Suicide is on the Rise: Understanding the Cultural Reality of Teen Suicide.

According to the CDC and other research findings such as the Journal of Abnormal Psychology, youth culture has seen a sharp rise in suicide and attempted suicide.  Research indicates that teen suicide has increased between 56-60% over the past 10 years.  While there are many explanations for this dramatic increase, one is a phenomenon described by Malcolm Glidwell called “relative deprivation.”  This is the explanation behind the question of why suicide rates are generally higher in happy, affluent and educated countries.  Counterintuitive, yes, but data supports the assertion that more people kill themselves in countries in which citizens describe themselves as happy, compared to those in which citizens describe themselves as not very happy. “Relative deprivation” is the experience of being deprived of something to which one believes he or she is entitled. It refers to the discontent people feel when they compare their positions to others and realize that they have less of what they believe themselves to be entitled than those around them. Gladwell writes: “Citizens of happy countries have higher suicide rates than citizens of unhappy countries, because they look at the smiling faces around them and the contrast is too great.”

Consequently, the impact of social media only exacerbates this sense of comparative happiness- “everyone else seems happy, I should be too.”  Research suggests that those who spend more time on social media are more likely to be lonely. In addition, two out of every five Gen Z’s report feeling bad about themselves as a result of social media use.  Relative deprivation feeds into the biggest internal struggles of teens who believe, “I don’t measure up,” and “I am hopeless and helpless.”

Students do not need to be shamed by their perceived “deprivation” in the midst of first world privilege.  Shame, even when attempting to help students see how fortunate they are, only serves to feed their own sense of inadequacy.  Rather, leaders and parents should help students focus on generosity and gratitude.  Generosity has been demonstrated to reduce anxiety and depression as well as release feel good chemicals such as endorphins, dopamine and oxytocin.  Generosity also improves relationships as students experience that sharing with others and caring for each other creates greater relational satisfaction.  It appears that the concept of the “cheerful giver” is more about finding joy in giving than it is mustering up feelings of joy in order to give.  Generosity is about more than simply dollars and cents but can also include sharing resources and time and even serving in the community or going on a mission trip.

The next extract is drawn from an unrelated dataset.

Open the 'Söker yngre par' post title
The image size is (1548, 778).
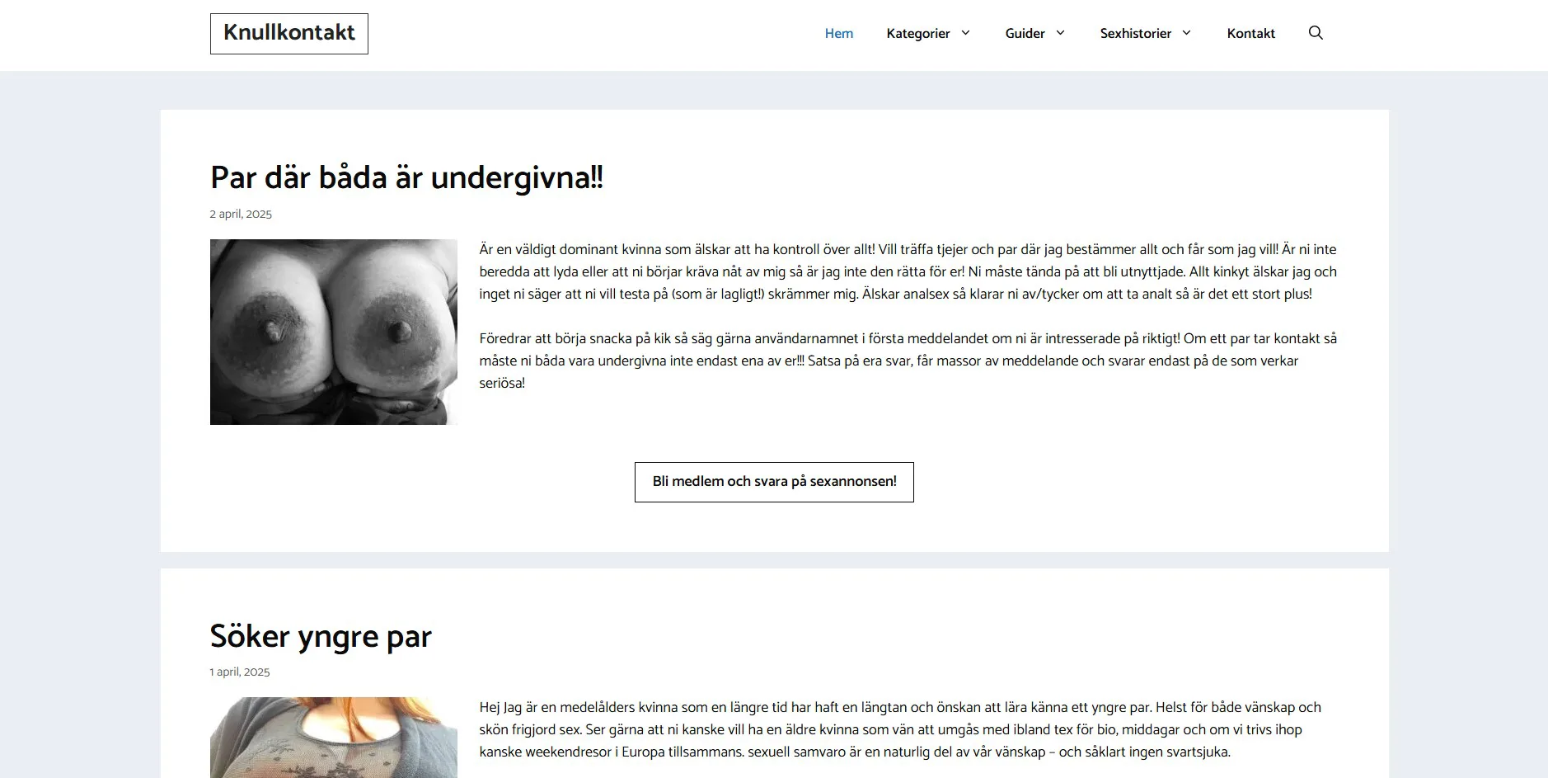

Similarly, regularly expressing gratitude helps students experience higher levels of positive emotions, cherish good experiences, deal with adversity and build strong relationships.  There are a number of ways that students can practice gratitude including, keeping a gratitude journal, sharing two or more “praises,” singing worship music or giving a testimony.  When Paul wrote, “Rejoice always, pray without ceasing, give thanks in all circumstances; for this is the will of God in Christ Jesus for you.” (1 Thessalonians 5:16-18) it seems he may have been giving us a roadmap of how a person can “be transformed by the renewing of your mind.” (Romans 12:2)

This is not to suggest that a few verses and a trip to the local food shelter will cure everything that ails students today.  These are complicated issues that may involve several layers of treatment, therapy and thought, but understanding the grip that “relative deprivation” may have on a student and how to loosen that grip is an important step in the journey to help students love life.